=== Section Start ===

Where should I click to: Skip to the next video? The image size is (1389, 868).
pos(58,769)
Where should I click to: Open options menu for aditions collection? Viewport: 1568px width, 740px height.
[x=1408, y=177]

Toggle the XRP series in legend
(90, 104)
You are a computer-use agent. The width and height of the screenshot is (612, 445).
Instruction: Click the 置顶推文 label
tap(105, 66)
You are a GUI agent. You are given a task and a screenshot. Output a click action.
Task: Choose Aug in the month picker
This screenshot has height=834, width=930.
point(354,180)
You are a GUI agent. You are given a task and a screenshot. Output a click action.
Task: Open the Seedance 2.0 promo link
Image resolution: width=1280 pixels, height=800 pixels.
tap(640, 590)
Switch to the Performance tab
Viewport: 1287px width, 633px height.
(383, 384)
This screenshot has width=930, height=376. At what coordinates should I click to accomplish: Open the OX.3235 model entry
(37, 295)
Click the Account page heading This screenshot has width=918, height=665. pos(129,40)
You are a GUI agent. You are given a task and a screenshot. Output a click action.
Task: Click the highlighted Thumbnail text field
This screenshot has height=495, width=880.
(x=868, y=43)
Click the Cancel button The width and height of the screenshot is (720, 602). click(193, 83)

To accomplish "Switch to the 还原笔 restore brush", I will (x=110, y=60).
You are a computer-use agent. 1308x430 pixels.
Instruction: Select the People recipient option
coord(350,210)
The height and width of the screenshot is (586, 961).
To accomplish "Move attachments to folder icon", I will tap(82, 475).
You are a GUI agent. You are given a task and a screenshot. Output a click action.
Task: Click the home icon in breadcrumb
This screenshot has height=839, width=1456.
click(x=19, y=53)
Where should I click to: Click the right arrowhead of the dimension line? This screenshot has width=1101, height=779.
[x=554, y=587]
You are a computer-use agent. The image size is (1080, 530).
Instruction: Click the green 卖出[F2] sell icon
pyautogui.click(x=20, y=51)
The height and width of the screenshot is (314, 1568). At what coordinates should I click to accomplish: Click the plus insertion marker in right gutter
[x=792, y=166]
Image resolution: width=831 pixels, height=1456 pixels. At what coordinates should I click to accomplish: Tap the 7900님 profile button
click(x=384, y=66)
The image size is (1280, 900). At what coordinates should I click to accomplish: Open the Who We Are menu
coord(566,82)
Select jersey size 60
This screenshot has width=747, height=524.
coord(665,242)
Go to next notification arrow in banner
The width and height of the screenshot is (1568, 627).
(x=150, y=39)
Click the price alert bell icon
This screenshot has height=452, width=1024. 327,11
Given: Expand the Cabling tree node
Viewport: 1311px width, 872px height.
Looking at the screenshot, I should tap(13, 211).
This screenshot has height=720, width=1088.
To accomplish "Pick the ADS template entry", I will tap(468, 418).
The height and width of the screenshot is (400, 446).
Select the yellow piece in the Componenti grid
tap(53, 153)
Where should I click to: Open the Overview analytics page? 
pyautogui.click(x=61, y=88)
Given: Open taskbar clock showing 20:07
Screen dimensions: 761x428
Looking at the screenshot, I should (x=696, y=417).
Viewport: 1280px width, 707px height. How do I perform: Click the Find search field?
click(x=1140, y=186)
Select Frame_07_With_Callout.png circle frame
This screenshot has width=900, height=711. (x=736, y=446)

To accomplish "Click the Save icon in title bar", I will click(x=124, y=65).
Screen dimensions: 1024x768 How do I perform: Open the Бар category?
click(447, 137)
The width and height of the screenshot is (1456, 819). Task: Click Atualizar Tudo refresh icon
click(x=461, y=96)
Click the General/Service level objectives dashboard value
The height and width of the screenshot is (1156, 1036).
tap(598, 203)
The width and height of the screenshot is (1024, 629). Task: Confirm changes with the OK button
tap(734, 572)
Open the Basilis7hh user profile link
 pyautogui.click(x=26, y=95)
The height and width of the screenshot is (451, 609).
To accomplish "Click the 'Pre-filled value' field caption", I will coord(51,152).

=== Section End ===

What the exercise asks ::
Repeat all of the records above exactly as they appear.

Exercise output ::
Where should I click to: Skip to the next video? The image size is (1389, 868).
pos(58,769)
Where should I click to: Open options menu for aditions collection? Viewport: 1568px width, 740px height.
[x=1408, y=177]

Toggle the XRP series in legend
(90, 104)
You are a computer-use agent. The width and height of the screenshot is (612, 445).
Instruction: Click the 置顶推文 label
tap(105, 66)
You are a GUI agent. You are given a task and a screenshot. Output a click action.
Task: Choose Aug in the month picker
This screenshot has height=834, width=930.
point(354,180)
You are a GUI agent. You are given a task and a screenshot. Output a click action.
Task: Open the Seedance 2.0 promo link
Image resolution: width=1280 pixels, height=800 pixels.
tap(640, 590)
Switch to the Performance tab
Viewport: 1287px width, 633px height.
(383, 384)
This screenshot has width=930, height=376. At what coordinates should I click to accomplish: Open the OX.3235 model entry
(37, 295)
Click the Account page heading This screenshot has width=918, height=665. pos(129,40)
You are a GUI agent. You are given a task and a screenshot. Output a click action.
Task: Click the highlighted Thumbnail text field
This screenshot has height=495, width=880.
(x=868, y=43)
Click the Cancel button The width and height of the screenshot is (720, 602). click(193, 83)

To accomplish "Switch to the 还原笔 restore brush", I will (x=110, y=60).
You are a computer-use agent. 1308x430 pixels.
Instruction: Select the People recipient option
coord(350,210)
The height and width of the screenshot is (586, 961).
To accomplish "Move attachments to folder icon", I will tap(82, 475).
You are a GUI agent. You are given a task and a screenshot. Output a click action.
Task: Click the home icon in breadcrumb
This screenshot has height=839, width=1456.
click(x=19, y=53)
Where should I click to: Click the right arrowhead of the dimension line? This screenshot has width=1101, height=779.
[x=554, y=587]
You are a computer-use agent. The image size is (1080, 530).
Instruction: Click the green 卖出[F2] sell icon
pyautogui.click(x=20, y=51)
The height and width of the screenshot is (314, 1568). At what coordinates should I click to accomplish: Click the plus insertion marker in right gutter
[x=792, y=166]
Image resolution: width=831 pixels, height=1456 pixels. At what coordinates should I click to accomplish: Tap the 7900님 profile button
click(x=384, y=66)
The image size is (1280, 900). At what coordinates should I click to accomplish: Open the Who We Are menu
coord(566,82)
Select jersey size 60
This screenshot has width=747, height=524.
coord(665,242)
Go to next notification arrow in banner
The width and height of the screenshot is (1568, 627).
(x=150, y=39)
Click the price alert bell icon
This screenshot has height=452, width=1024. 327,11
Given: Expand the Cabling tree node
Viewport: 1311px width, 872px height.
Looking at the screenshot, I should tap(13, 211).
This screenshot has height=720, width=1088.
To accomplish "Pick the ADS template entry", I will tap(468, 418).
The height and width of the screenshot is (400, 446).
Select the yellow piece in the Componenti grid
tap(53, 153)
Where should I click to: Open the Overview analytics page? 
pyautogui.click(x=61, y=88)
Given: Open taskbar clock showing 20:07
Screen dimensions: 761x428
Looking at the screenshot, I should (x=696, y=417).
Viewport: 1280px width, 707px height. How do I perform: Click the Find search field?
click(x=1140, y=186)
Select Frame_07_With_Callout.png circle frame
This screenshot has width=900, height=711. (x=736, y=446)

To accomplish "Click the Save icon in title bar", I will click(x=124, y=65).
Screen dimensions: 1024x768 How do I perform: Open the Бар category?
click(447, 137)
The width and height of the screenshot is (1456, 819). Task: Click Atualizar Tudo refresh icon
click(x=461, y=96)
Click the General/Service level objectives dashboard value
The height and width of the screenshot is (1156, 1036).
tap(598, 203)
The width and height of the screenshot is (1024, 629). Task: Confirm changes with the OK button
tap(734, 572)
Open the Basilis7hh user profile link
 pyautogui.click(x=26, y=95)
The height and width of the screenshot is (451, 609).
To accomplish "Click the 'Pre-filled value' field caption", I will coord(51,152).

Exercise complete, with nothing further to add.